• _The input_
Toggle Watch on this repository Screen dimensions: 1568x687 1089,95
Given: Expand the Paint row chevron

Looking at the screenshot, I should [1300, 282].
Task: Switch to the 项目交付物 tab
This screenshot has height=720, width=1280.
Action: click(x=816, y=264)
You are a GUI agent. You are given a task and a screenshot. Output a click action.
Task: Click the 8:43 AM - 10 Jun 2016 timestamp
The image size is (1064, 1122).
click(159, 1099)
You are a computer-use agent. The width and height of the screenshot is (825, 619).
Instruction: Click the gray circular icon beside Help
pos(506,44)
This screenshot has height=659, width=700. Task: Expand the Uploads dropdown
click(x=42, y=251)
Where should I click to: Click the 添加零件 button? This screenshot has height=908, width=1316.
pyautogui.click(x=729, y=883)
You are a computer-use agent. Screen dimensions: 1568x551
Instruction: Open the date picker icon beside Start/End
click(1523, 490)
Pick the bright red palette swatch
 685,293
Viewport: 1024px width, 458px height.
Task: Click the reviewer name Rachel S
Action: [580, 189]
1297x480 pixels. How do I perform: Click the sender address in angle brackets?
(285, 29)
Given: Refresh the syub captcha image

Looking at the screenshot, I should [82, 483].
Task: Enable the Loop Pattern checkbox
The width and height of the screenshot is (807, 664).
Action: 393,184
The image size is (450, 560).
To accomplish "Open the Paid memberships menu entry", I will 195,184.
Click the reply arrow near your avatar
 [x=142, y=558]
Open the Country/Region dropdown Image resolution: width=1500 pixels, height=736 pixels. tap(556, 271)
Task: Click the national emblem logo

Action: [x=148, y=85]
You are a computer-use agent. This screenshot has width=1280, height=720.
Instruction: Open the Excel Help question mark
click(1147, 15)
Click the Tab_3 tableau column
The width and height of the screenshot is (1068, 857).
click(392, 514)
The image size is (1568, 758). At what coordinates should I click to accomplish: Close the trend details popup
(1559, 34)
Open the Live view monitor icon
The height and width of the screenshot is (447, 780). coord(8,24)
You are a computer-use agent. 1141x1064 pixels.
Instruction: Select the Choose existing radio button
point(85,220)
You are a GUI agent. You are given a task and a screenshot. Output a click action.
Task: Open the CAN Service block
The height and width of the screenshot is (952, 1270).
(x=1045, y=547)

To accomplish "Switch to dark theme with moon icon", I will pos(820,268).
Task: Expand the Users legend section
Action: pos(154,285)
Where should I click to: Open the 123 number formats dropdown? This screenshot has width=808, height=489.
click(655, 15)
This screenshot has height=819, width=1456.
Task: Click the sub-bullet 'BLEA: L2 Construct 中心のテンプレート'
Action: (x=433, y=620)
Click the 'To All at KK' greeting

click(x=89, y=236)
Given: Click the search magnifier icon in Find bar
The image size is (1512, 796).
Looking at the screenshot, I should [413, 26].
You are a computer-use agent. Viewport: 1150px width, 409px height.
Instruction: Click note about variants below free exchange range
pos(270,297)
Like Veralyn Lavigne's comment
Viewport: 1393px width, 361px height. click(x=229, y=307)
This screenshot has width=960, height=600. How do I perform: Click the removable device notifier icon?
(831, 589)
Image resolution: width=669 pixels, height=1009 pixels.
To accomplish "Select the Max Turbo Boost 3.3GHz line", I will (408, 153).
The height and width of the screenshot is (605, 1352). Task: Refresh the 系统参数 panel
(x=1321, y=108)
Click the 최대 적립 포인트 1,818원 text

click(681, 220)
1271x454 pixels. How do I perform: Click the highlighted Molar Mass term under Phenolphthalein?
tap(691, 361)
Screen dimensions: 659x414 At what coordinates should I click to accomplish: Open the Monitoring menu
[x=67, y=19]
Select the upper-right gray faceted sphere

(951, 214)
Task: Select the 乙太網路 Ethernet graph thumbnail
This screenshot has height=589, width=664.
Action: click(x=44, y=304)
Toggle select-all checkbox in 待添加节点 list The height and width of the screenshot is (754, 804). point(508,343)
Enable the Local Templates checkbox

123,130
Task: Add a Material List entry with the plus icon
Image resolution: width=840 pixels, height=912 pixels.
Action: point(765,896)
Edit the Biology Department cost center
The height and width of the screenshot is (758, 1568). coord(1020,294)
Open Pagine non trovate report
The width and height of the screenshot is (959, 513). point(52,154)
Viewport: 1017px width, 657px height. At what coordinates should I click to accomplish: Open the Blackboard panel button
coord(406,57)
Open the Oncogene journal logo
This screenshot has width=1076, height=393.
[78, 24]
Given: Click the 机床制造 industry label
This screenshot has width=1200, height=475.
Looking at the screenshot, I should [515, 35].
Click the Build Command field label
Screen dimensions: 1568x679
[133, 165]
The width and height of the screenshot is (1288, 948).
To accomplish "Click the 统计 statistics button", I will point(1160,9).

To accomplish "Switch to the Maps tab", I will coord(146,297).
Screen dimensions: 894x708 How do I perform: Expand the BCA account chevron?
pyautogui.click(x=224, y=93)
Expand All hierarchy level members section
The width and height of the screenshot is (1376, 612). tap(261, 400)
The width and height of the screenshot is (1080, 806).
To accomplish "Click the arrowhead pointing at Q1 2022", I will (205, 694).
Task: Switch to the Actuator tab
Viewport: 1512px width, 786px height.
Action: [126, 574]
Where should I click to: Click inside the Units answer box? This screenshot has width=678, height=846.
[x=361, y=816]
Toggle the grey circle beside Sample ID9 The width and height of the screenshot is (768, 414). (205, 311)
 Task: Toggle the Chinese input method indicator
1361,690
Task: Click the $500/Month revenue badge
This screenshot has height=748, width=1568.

• _Exercise description_
What is needed is the count of lines in the records that include the word "computer", with no other text.

• _Exercise result_
5